O POETA GRITA E A POESIA ACORDA


Ontem à noite conversei com a minha mãe sobre os símbolos e as potencialidades do poeta. Ela, também artista e profissional das letras, destacou a poesia como elemento fundante, em outras palavras, ela me disse que a poesia é o sentir-linguagem que inaugura e possibilita que a arte exista. Em acordo, citamos que sem os apelos poéticos pouco se pode dizer e fazer; até porque é preciso do tempo-compasso do verso para a melodia nascer; é preciso da contemplação e labor poético para que a arte se torne tangível. Acrescento que, até para descrever uma dor usamos artifícios poéticos. Sobre isso, abro aspas para o poema “Dor elegante de Leminski” que nos diz: Um homem com uma dor /É muito mais elegante / Caminha assim de lado / Como se chegando atrasado / Andasse mais adiante/ Carrega o peso da dor/ Como se portasse medalhas/ Uma coroa, um milhão de dólares/ Ou coisa que os valha/ Ópios, édens, analgésicos/ Não me toquem nessa dor/ Ela é tudo o que me sobra/ Sofrer vai ser a minha última obra.

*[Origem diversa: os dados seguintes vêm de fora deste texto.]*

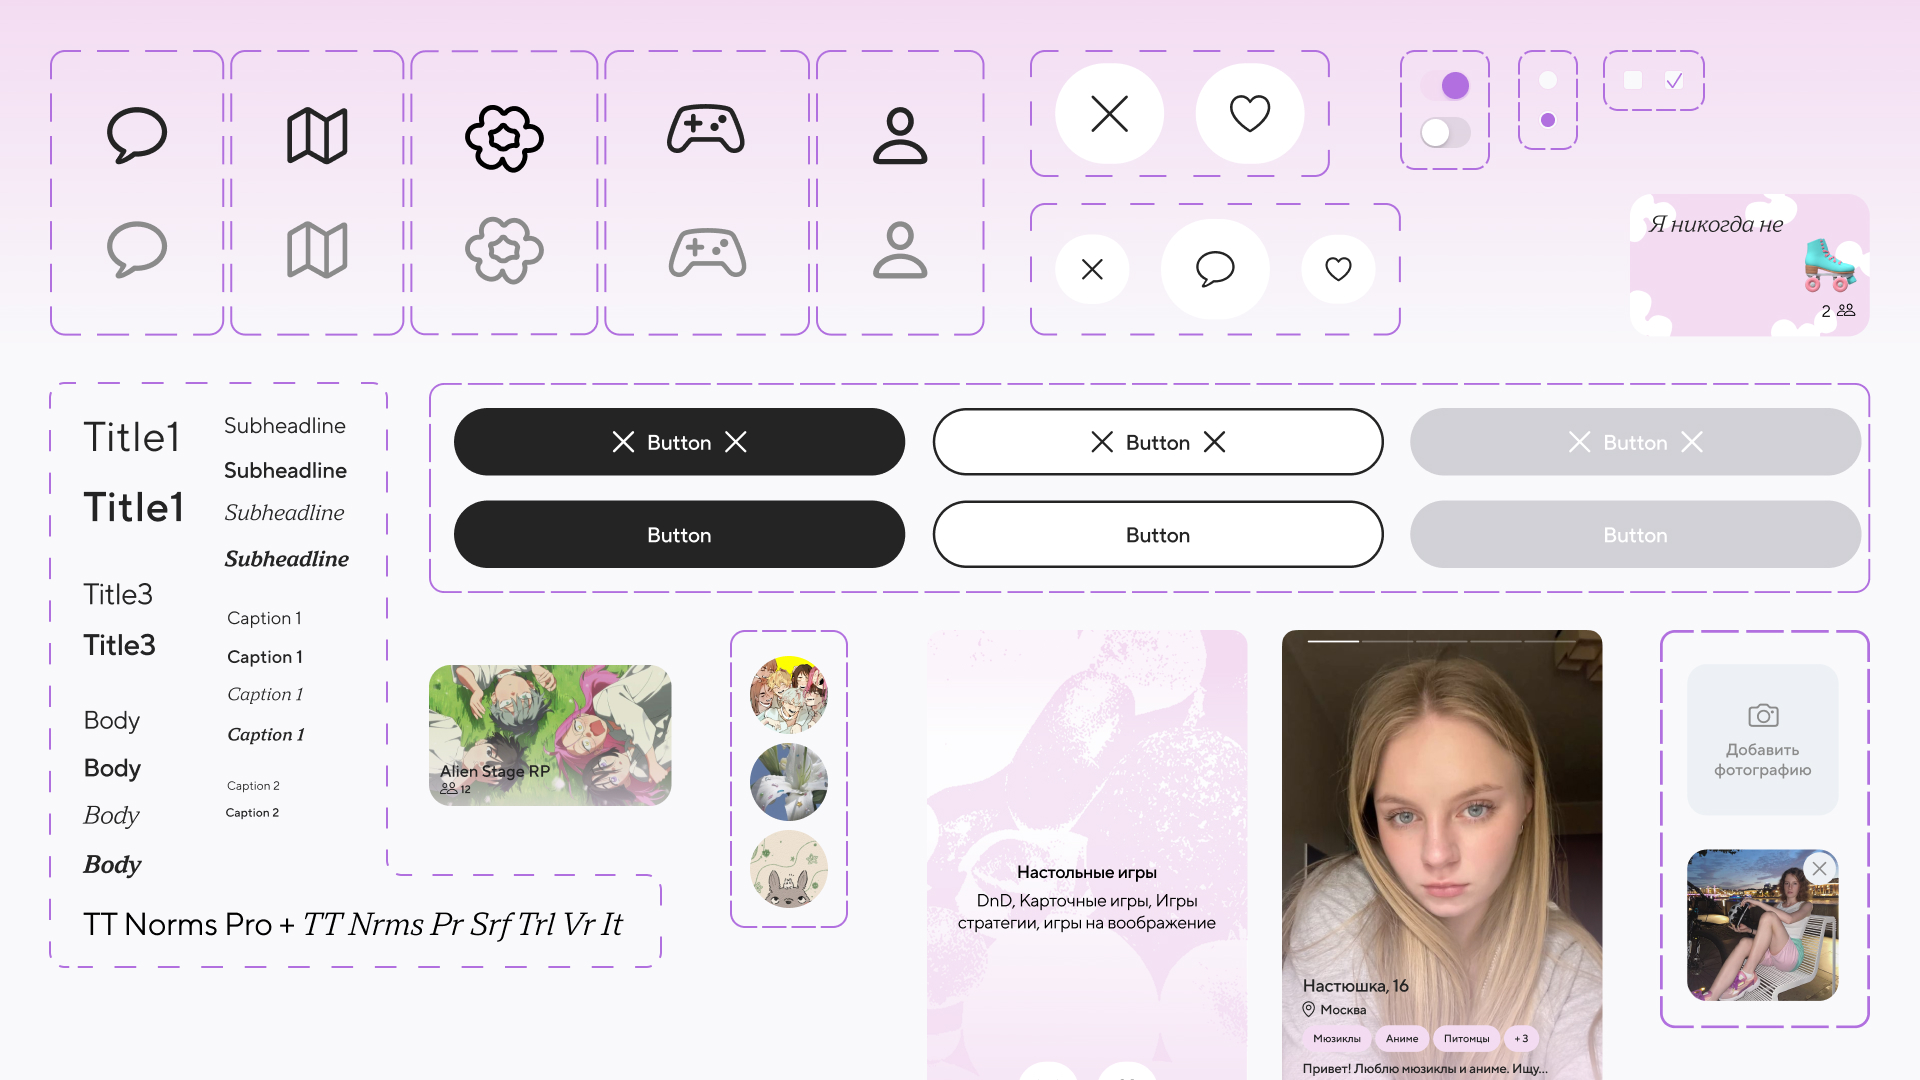Click the outlined Button with X icons
The width and height of the screenshot is (1920, 1080).
[1158, 442]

Gosto de usar esse poema como ilustração de que a linguagem poética é ampla, nela cabe à dor, o drama, o riso, o desespero, a vida. Todas essas descrições despercebidas, mas tão exatas quando lidas e sentidas, só existem porquê existe o sujeito que as escreve. A este, damos o nome de POETA. Ontem, 20 de outubro, dia do agente das rimas, senti a falta de grandes celebrações. Imagino que no dia do poeta todas as pequenas e grandes coisas deveriam importar; tudo deveria ser conteúdo para os versos, porque tudo, finalmente, seria mais latente: O brilho do sol, a melindrosa noite e o oculto dos nossos desejos. Queria também que próprio poeta existisse em seu dia, que fosse, por fim, enxergado, celebrado e respeitado. Pessoalmente e coletivamente, nós, os artistas, estamos galgando o direito do prestígio, o direito da potência que tem o nome no fim da página, certos de que, a escrita poética educa a viver, educa a sentir, educa a olhar para si e para o mundo de forma mais corajosa e sensível. O poeta grita e a poesia acorda – e isso é urgente. Assim como versa Mário Quintana: “Quem faz um poema salva um afogado”. Então, respiremos, caros leitores, a poesia e os poetas continuarão a existir.